■ **YOUR ASSIGNMENT**: After finding "Click the 'li' caption toolbar button" in the material below, output its line and every line after it through the last, exactly, but not the pictures.

■ **MATERIALS PROVIDED**:

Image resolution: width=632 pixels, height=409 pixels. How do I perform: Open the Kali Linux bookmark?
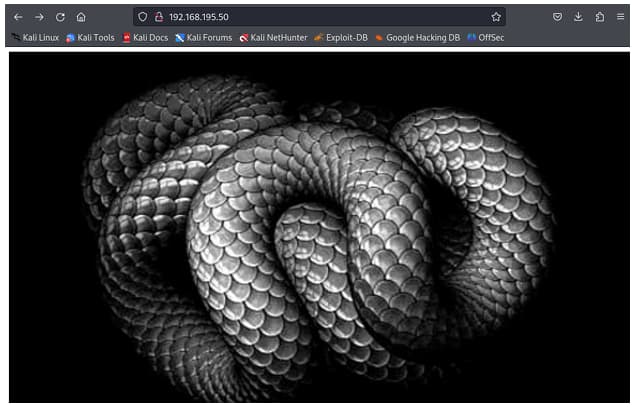36,38
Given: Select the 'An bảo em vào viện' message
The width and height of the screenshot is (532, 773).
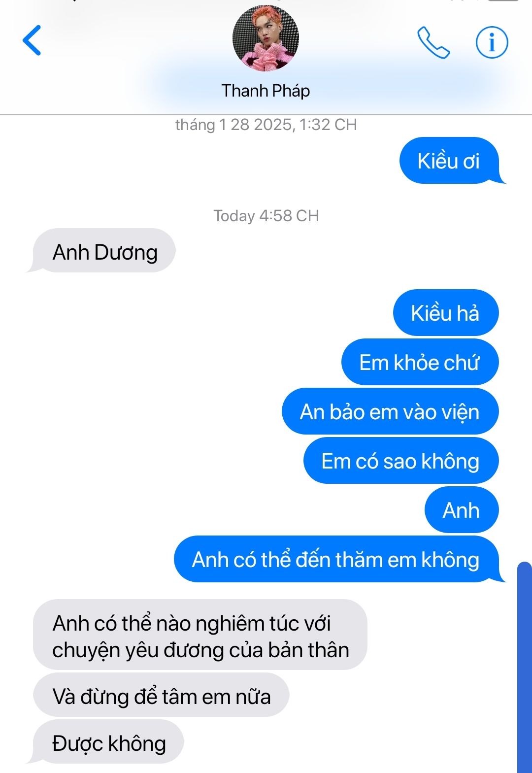Looking at the screenshot, I should pyautogui.click(x=390, y=411).
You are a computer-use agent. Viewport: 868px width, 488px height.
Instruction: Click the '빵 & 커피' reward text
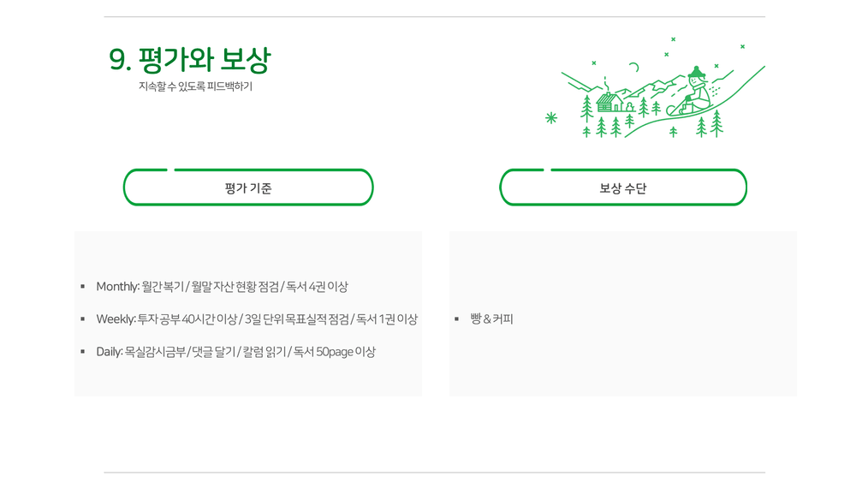[x=491, y=319]
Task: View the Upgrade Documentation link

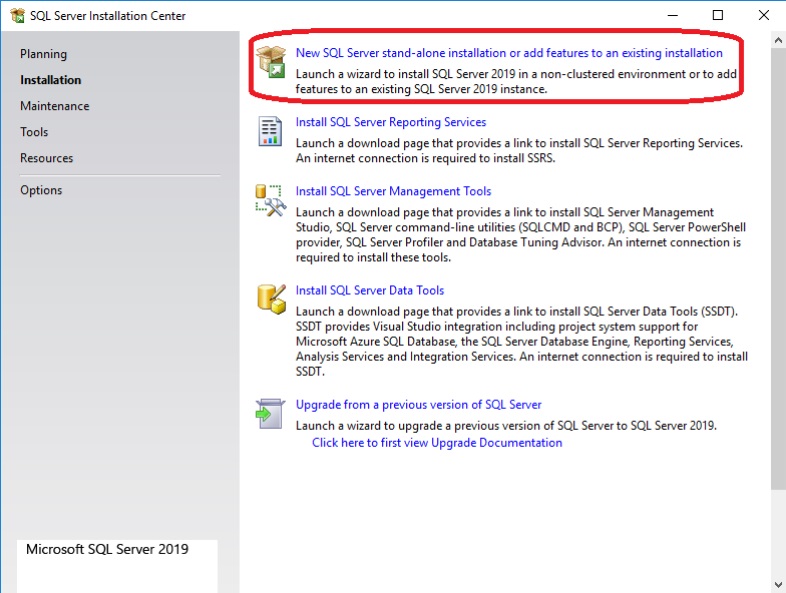Action: (437, 442)
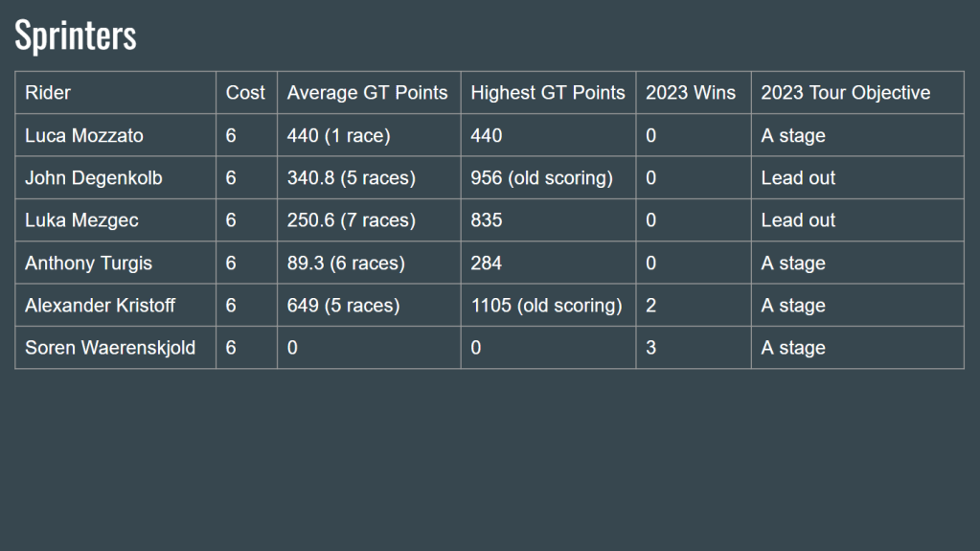The image size is (980, 551).
Task: Click the Sprinters slide title
Action: (76, 35)
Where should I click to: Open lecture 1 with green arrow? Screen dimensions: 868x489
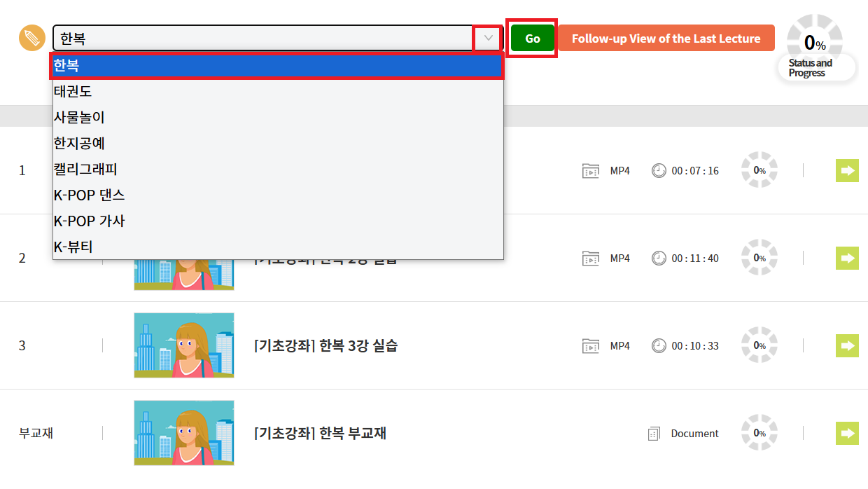(847, 170)
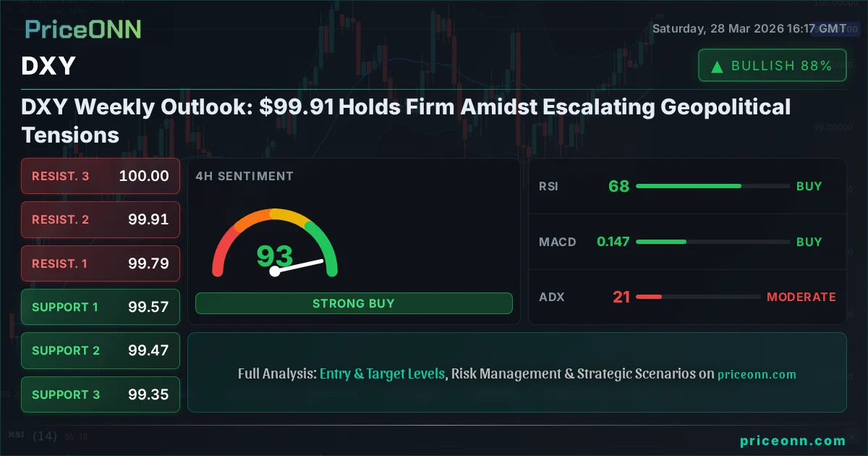Open the Entry & Target Levels link
868x456 pixels.
point(382,374)
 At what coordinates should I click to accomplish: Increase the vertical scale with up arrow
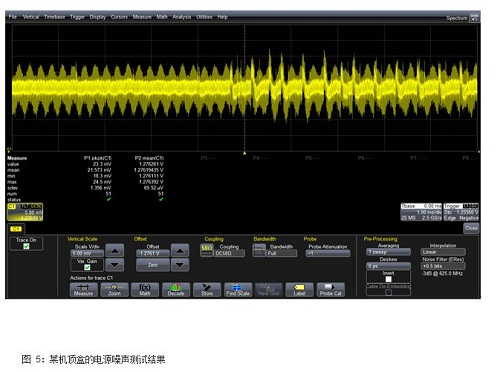tap(115, 250)
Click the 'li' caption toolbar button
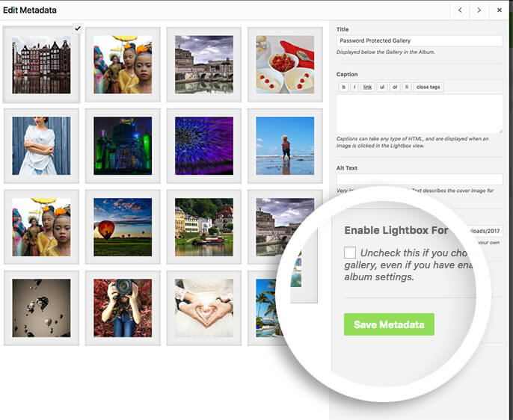This screenshot has height=420, width=513. click(x=407, y=87)

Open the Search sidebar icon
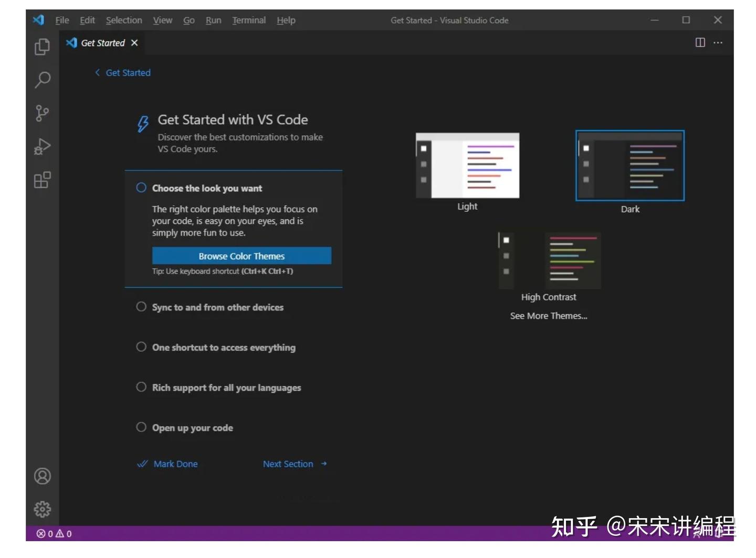click(42, 80)
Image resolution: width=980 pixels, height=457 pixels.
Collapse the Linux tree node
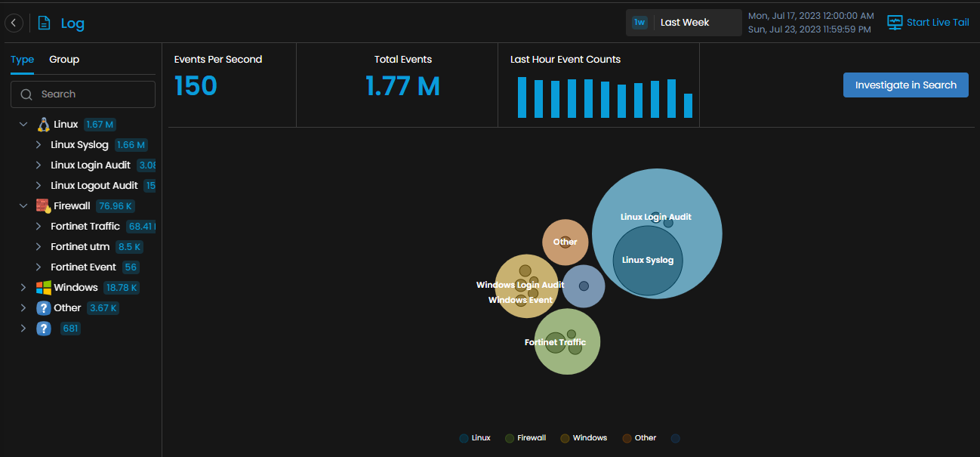(23, 125)
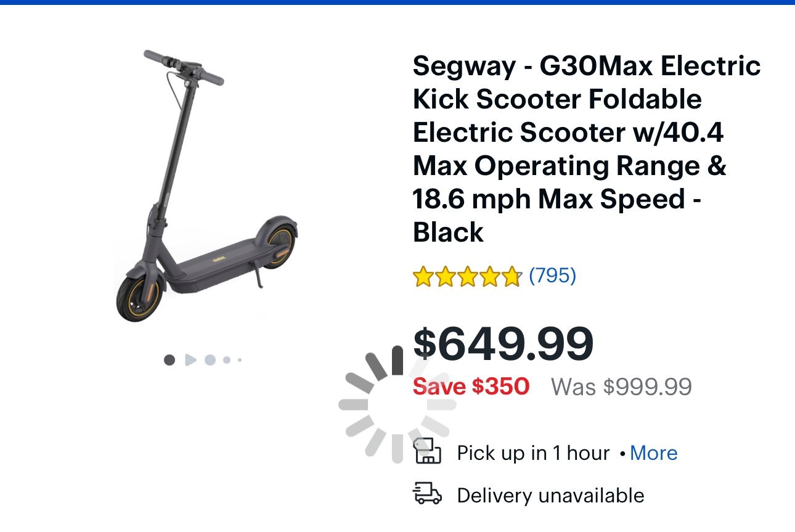The width and height of the screenshot is (795, 532).
Task: Click the loading spinner
Action: click(397, 406)
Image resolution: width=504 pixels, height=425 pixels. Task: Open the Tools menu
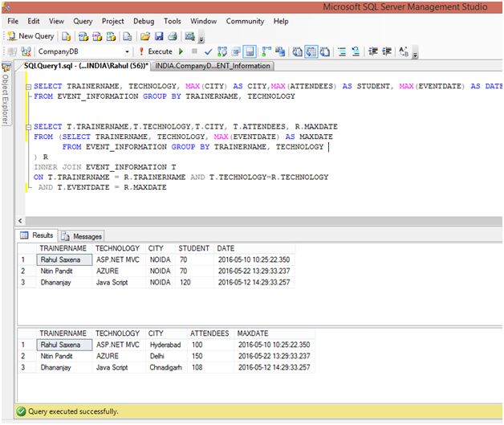[x=173, y=21]
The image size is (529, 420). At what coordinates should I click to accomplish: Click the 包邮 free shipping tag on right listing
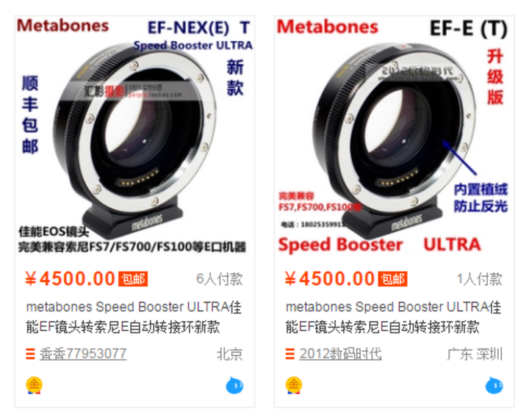pos(392,279)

■ **WRITTEN SOLUTION**:
Click the 'li' caption toolbar button
This screenshot has height=420, width=513. click(x=407, y=87)

Open the Search sidebar icon
click(42, 80)
Image resolution: width=980 pixels, height=457 pixels.
Collapse the Linux tree node
(23, 125)
The width and height of the screenshot is (795, 532).
Task: Click the loading spinner
Action: click(397, 406)
Image resolution: width=504 pixels, height=425 pixels. Task: Open the Tools menu
[x=173, y=21]
The image size is (529, 420). At what coordinates should I click to accomplish: Click the 包邮 free shipping tag on right listing
pos(392,279)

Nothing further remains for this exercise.